Des commerçants se lancent aussi

Le dispositif ne vise pas exclusivement les habitants d’un quartier. Les associations de commerçants qui le désirent peuvent également mettre en place un système de contact privilégié avec la police.  C’est le cas des trois PLP bruxellois: Scheut, Sablon et Châtelain.  “On a lancé ça, il y a une bonne année. Il y avait pas mal de vols autour du Sablon. On a contacté la zone pour savoir ce qu’on pouvait faire. On nous en alors parlé et on l’a mis en place. Ça nous permet d’échanger avec la zone et à celle-ci d’échanger avec nous. On a un groupe Whatsapp avec les commerçants. C’est moi qui reçoit les informations. J’envoie un mail à la police si ce n’est pas urgent. J’appelle si cela l’est.

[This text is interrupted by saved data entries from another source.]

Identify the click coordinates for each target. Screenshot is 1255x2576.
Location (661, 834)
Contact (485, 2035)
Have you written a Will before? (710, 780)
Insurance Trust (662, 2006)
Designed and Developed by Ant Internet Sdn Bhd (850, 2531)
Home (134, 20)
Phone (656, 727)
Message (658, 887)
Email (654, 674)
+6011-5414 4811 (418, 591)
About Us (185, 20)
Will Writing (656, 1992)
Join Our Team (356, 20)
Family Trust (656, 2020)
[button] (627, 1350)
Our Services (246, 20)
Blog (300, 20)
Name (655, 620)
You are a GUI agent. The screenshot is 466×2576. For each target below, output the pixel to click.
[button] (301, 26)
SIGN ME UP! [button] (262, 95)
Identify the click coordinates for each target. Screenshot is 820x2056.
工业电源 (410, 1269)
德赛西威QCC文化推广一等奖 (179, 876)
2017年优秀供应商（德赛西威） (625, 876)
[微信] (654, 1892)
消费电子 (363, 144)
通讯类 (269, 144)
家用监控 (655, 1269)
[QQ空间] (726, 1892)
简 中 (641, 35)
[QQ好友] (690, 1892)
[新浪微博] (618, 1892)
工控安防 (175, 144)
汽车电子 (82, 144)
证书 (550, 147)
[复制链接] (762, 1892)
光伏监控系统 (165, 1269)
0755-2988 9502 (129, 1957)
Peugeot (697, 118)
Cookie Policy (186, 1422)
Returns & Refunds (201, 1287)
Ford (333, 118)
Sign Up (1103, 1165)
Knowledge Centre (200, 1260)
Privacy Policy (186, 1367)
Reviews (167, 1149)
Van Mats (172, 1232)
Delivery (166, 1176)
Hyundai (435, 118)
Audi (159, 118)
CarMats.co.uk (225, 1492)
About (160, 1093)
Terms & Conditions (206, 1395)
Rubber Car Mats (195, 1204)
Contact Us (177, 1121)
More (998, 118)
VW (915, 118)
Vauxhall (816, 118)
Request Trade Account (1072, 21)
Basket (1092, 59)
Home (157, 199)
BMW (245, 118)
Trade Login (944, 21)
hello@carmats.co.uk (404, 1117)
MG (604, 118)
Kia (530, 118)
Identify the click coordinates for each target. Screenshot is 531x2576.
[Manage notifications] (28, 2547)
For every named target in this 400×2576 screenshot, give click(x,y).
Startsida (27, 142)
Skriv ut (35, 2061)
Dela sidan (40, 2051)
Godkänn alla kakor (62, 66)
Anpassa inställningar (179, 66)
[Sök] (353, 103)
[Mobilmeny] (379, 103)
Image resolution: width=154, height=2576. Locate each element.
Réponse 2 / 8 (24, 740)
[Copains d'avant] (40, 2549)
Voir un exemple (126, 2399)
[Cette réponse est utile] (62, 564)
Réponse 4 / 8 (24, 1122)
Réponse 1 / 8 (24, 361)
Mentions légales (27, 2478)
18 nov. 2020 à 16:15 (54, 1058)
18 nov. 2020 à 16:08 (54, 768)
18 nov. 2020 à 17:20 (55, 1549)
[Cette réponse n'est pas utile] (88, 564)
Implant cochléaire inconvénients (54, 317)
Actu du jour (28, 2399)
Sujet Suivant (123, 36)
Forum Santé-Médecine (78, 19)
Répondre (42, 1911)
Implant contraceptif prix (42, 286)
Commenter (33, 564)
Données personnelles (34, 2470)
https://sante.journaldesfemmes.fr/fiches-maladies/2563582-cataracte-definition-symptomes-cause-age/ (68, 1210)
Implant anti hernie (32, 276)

Mais je ne reçois pas des signalements tous les jours”, explique Jean-Charles Harzé, de l’association des commerçants du quartier des arts.

“On a aussi une relation plus directe avec la police. Et quand on a une question, on a une réponse rapidement”, indique-t-il encore. Du côté de la zone de police Bruxelles Capitale Ixelles, on voit le dispositif d’un bon œil. “Pour nous, cela permet de créer un contact plus direct entre les services de la Ville, les commerçants d’un quartier bien délimité et la police de proximité. C’était au départ une demande des commerçants d’avoir ce contact. Notre intention, c’est de resserrer les liens entre commerçants, les responsabiliser davantage entre les informant sur leurs droits comme citoyens et commerçants. On ne vise pas que les cambriolages, mais aussi les incivilités. C’est pour ça qu’on a une collaboration avec la Ville”, explique Bettina Merelle, référent de la zone pour le projet.